(EXERCISE):
Starting at the line containing "Task: Launch DigitalColor Meter (数码测色计)" and ending at the line containing "Open the 09-01", write those records again with "news item" changed to "headline" and everything else left as is.

(MATERIAL SUPPLIED):
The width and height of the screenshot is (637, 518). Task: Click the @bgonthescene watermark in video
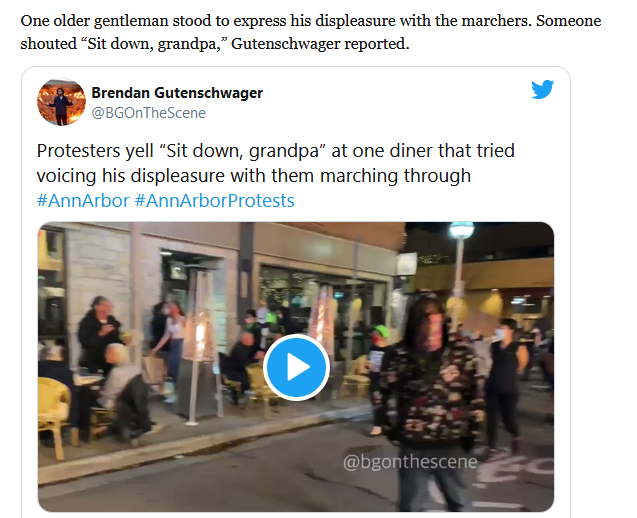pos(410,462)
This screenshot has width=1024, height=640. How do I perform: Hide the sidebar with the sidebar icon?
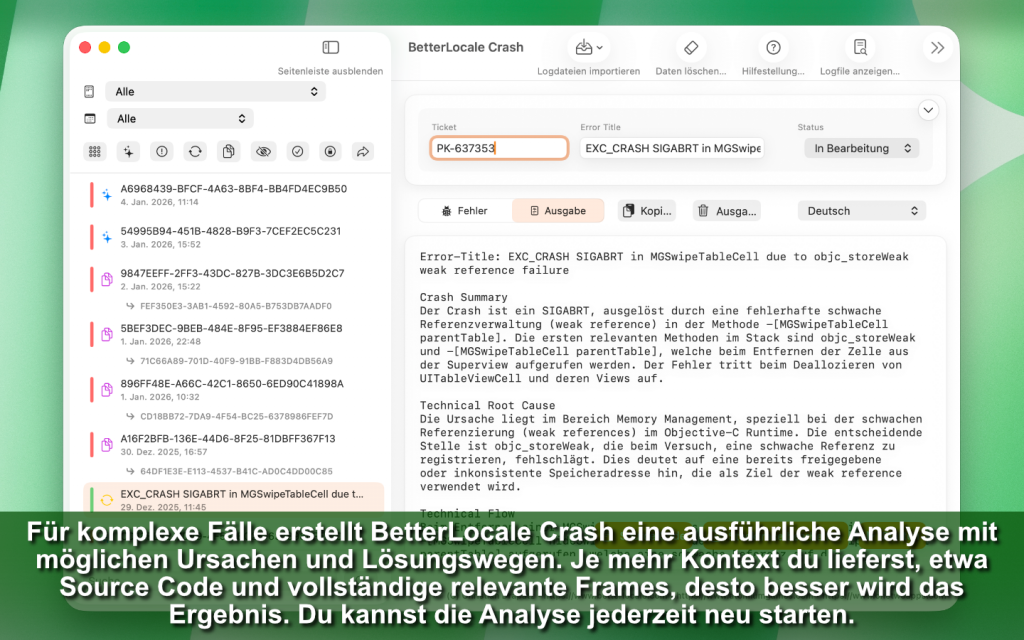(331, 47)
...
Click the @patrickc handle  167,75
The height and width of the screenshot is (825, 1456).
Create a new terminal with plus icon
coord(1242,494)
==
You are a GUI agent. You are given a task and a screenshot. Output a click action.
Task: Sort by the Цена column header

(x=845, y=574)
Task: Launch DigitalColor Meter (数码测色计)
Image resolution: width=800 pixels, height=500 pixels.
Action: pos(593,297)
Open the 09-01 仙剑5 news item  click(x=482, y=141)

(ANSWER TO THE EXERCISE):
Task: Launch DigitalColor Meter (数码测色计)
Image resolution: width=800 pixels, height=500 pixels.
Action: pos(593,297)
Open the 09-01 仙剑5 headline  click(x=482, y=141)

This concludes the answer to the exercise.